_Selected extract_.
The latest New Yorker includes a “Talk of the Town” piece by one Field Maloney, Princeton ’97, who presumably represents the best and brightest of today’s twentysomethings. The piece, about two University of Arkansas biology professors who won a National Science Foundation grant to catalogue slime-mold species, contains the sentence “Stephenson, who is sixty, is tall and deprecating.” What I’m hoping happened here is that Maloney wrote “self-deprecating” and the prefix dropped out somewhere in the process of getting from manuscript to print; this says terrible things about the new New Yorker‘s editing standards, but lets the author off the hook. My suspicion, however, is that the sentence was written as printed, and that nobody from author on down took the trouble to reflect that “deprecating” by itself means nothing at all. Either way, it’s yet another sign that Standards Have Fallen.
And while I have your attention, trot on over to The Discouraging Word and read about an even more egregious misuse from the NY Times (“Google recently started wheedling down a long list of investment banks…”); it’s under “Google: wheedler extraordinaire?” (posted Saturday, November 1, 2003).
Addendum. Well, this will teach me to go off half-cocked, without bothering to do my usual fastidious lexicographical search. It turns out deprecating is indeed a word, even if it had never previously come to my attention; the OED says “deprecating… That deprecates or expresses disapproval or disavowal; deprecatory.” Mea culpa, and particular apologies to David Manley, whose initial comment I dismissed with a flip remark rather than doing a little research to see if he might be right. (I won’t apologize to the New Yorker, which should have edited it anyway; in context, it certainly doesn’t seem to mean what it ought to, and I think “self-deprecating” is what was intended.)

_Data shown_.
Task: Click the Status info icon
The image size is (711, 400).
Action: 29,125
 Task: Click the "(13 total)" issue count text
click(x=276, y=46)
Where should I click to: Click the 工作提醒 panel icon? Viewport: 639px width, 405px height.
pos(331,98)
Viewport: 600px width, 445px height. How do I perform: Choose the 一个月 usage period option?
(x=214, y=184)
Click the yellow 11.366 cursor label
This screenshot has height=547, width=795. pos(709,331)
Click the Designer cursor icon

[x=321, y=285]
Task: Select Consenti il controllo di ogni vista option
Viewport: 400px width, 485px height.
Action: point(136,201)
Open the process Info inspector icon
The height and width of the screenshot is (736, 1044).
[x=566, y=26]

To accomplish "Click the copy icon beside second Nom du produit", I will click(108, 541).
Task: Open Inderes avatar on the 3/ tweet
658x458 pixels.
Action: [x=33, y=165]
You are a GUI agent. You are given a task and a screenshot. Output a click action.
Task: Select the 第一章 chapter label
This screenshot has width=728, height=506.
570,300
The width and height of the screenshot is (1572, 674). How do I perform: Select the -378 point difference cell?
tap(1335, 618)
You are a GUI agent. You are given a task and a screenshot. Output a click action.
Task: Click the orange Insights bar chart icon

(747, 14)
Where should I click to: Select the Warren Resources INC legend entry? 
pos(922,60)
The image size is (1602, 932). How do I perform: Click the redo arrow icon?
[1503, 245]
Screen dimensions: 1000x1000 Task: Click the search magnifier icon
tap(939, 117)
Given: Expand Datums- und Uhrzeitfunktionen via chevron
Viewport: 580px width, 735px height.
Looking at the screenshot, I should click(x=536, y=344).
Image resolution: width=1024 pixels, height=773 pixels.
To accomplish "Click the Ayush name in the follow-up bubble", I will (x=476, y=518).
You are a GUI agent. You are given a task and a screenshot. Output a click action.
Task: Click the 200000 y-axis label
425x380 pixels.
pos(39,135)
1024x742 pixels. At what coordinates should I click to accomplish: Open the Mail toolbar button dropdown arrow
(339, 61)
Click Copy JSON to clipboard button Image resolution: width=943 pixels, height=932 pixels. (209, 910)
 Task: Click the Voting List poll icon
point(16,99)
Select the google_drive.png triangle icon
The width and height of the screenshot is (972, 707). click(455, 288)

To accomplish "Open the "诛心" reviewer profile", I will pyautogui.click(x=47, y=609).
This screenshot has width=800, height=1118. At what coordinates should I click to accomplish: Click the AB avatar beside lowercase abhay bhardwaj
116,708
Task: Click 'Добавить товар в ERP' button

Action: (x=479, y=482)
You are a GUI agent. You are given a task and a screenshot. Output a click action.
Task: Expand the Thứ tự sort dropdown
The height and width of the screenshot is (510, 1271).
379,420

_Exercise directions_.
Answer these questions from the post about the word "deprecating":
1. At which university do the two biology professors in the New Yorker piece teach?
2. What heading does The Discouraging Word post about the NY Times misuse appear under?
3. Whose initial comment does the addendum apologize for dismissing?

_Exercise response_.
1. The University of Arkansas.
2. "Google: wheedler extraordinaire?"
3. David Manley's.